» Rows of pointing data
##############################

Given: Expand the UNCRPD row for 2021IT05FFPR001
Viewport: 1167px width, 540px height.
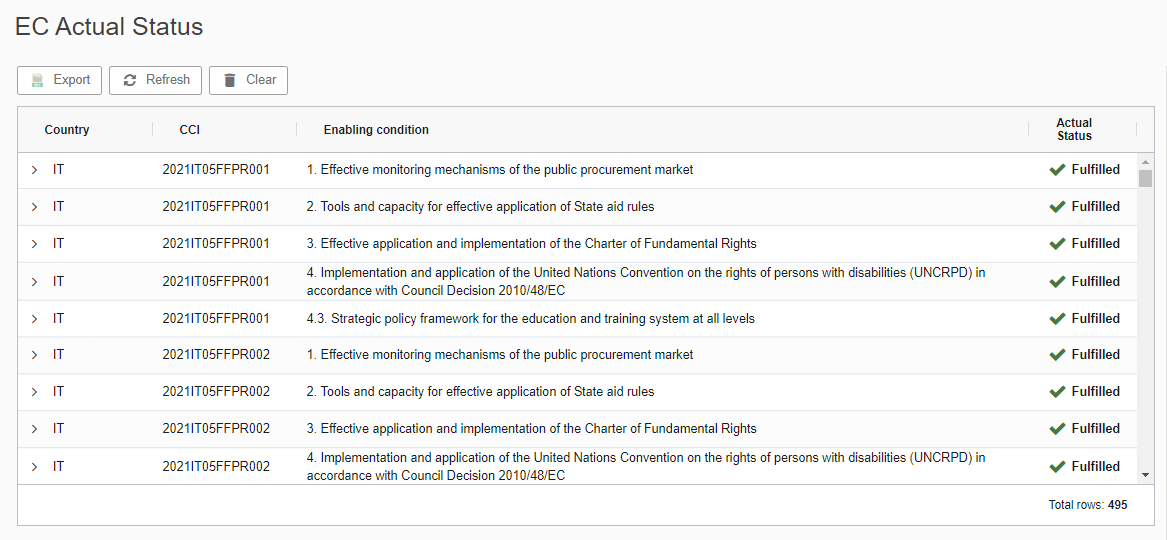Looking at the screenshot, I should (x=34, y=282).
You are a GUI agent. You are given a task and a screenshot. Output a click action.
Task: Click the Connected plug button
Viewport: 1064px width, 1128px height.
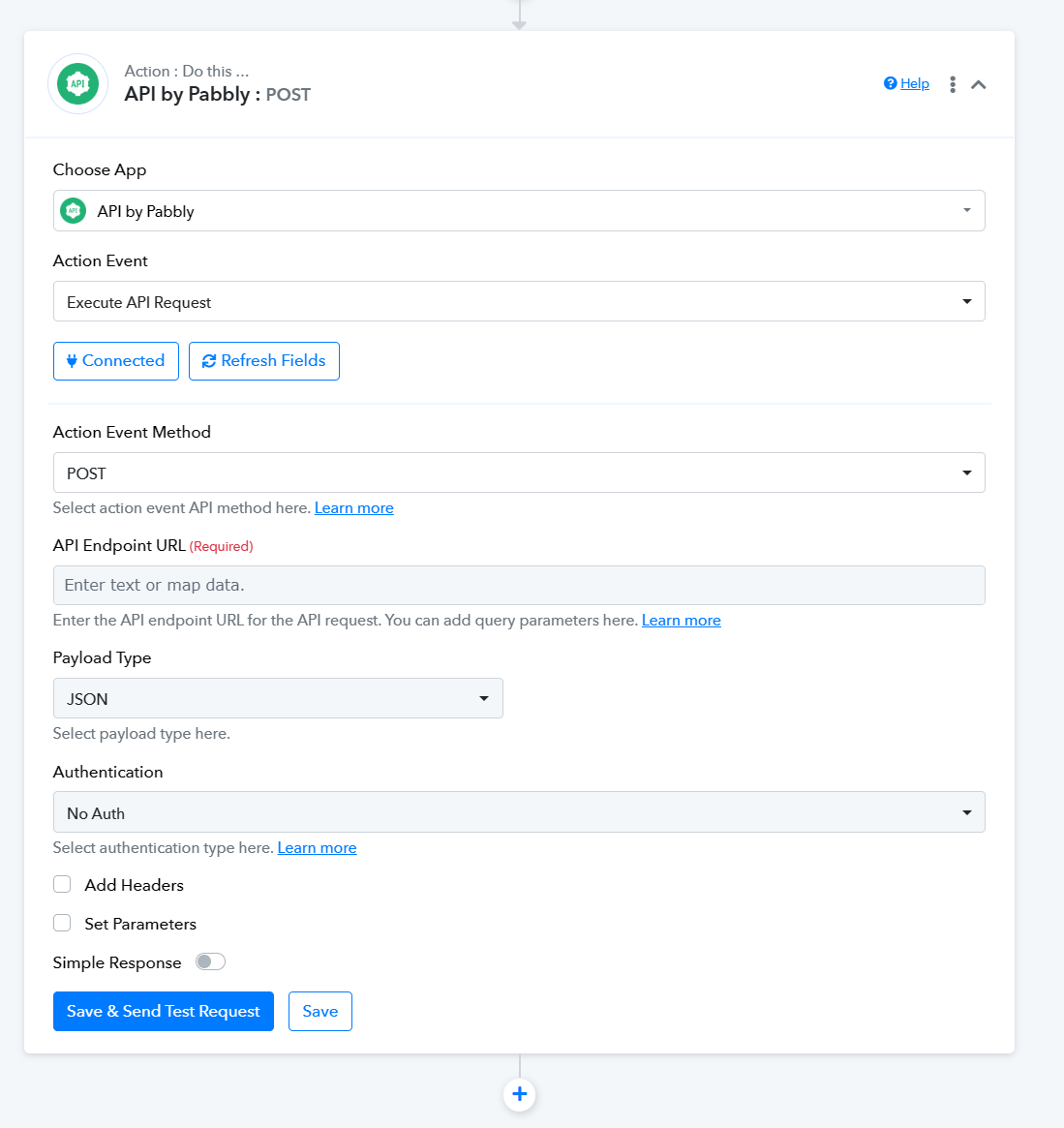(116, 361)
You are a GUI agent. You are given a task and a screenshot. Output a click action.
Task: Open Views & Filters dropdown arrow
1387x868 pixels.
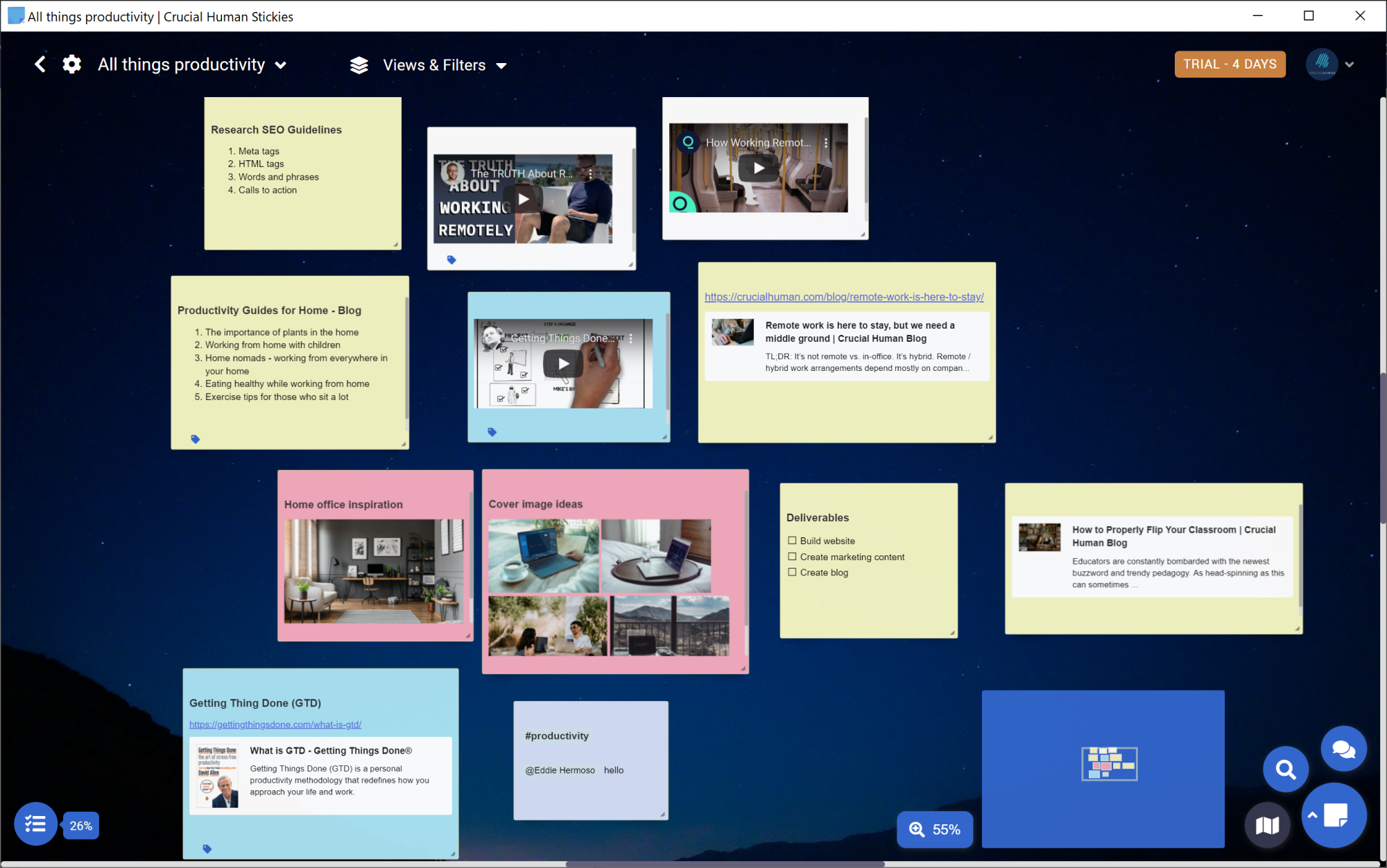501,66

##############################

» Direction
Reproduce every line of the listing above verbatim, omitting the pictures.

» The completed task
Given: Expand the UNCRPD row for 2021IT05FFPR001
Viewport: 1167px width, 540px height.
Looking at the screenshot, I should (x=34, y=282).
You are a GUI agent. You are given a task and a screenshot. Output a click action.
Task: Click the Connected plug button
Viewport: 1064px width, 1128px height.
(116, 361)
You are a GUI agent. You are given a task and a screenshot. Output a click action.
Task: Open Views & Filters dropdown arrow
1387x868 pixels.
501,66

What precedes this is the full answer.